(Collection entries)
◆ ◆ ◆ ◆ ◆

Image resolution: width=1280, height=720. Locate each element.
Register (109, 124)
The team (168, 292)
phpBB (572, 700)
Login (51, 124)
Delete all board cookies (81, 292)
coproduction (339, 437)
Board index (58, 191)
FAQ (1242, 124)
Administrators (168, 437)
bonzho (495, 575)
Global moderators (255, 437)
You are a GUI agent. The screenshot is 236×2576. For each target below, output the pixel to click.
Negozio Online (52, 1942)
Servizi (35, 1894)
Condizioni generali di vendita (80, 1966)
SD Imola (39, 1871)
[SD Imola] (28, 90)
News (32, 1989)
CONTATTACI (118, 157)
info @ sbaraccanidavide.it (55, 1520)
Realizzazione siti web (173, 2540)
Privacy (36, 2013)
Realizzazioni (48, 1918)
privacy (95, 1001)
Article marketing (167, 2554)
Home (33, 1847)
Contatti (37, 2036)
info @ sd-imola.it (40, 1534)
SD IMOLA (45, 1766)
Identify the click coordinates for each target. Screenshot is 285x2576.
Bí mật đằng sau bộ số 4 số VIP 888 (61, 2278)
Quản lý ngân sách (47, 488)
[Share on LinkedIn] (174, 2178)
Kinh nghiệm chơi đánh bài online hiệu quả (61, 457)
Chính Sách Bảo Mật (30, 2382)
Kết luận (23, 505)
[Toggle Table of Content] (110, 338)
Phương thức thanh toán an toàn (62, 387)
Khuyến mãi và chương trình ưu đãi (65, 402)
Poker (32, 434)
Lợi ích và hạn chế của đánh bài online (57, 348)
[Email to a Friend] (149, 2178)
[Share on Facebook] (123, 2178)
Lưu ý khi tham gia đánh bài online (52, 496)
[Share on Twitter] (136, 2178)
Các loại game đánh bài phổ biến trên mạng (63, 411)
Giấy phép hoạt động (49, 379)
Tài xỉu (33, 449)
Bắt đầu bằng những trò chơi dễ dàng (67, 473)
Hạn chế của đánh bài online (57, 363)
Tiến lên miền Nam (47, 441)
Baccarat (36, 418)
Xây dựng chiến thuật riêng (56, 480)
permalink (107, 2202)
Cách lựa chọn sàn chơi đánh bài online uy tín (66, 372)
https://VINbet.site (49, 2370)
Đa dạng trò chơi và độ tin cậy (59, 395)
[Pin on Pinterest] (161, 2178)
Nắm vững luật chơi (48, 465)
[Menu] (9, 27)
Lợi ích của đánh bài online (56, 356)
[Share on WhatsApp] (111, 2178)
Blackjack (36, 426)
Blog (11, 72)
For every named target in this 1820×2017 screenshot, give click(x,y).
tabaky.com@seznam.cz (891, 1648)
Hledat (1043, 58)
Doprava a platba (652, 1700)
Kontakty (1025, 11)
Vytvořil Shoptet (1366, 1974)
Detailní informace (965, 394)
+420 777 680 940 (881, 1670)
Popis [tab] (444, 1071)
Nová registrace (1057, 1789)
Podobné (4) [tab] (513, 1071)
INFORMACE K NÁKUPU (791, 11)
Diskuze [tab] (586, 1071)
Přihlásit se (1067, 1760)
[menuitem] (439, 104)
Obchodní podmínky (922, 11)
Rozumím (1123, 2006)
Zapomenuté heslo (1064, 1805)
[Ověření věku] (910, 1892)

◆ ◆ ◆ ◆ ◆

■ TASK BRIEF: Wherever a line contains the string "Share", copy that line from the data.

■ RESULT OF THE TASK:
[Share on LinkedIn] (174, 2178)
[Share on Facebook] (123, 2178)
[Share on Twitter] (136, 2178)
[Share on WhatsApp] (111, 2178)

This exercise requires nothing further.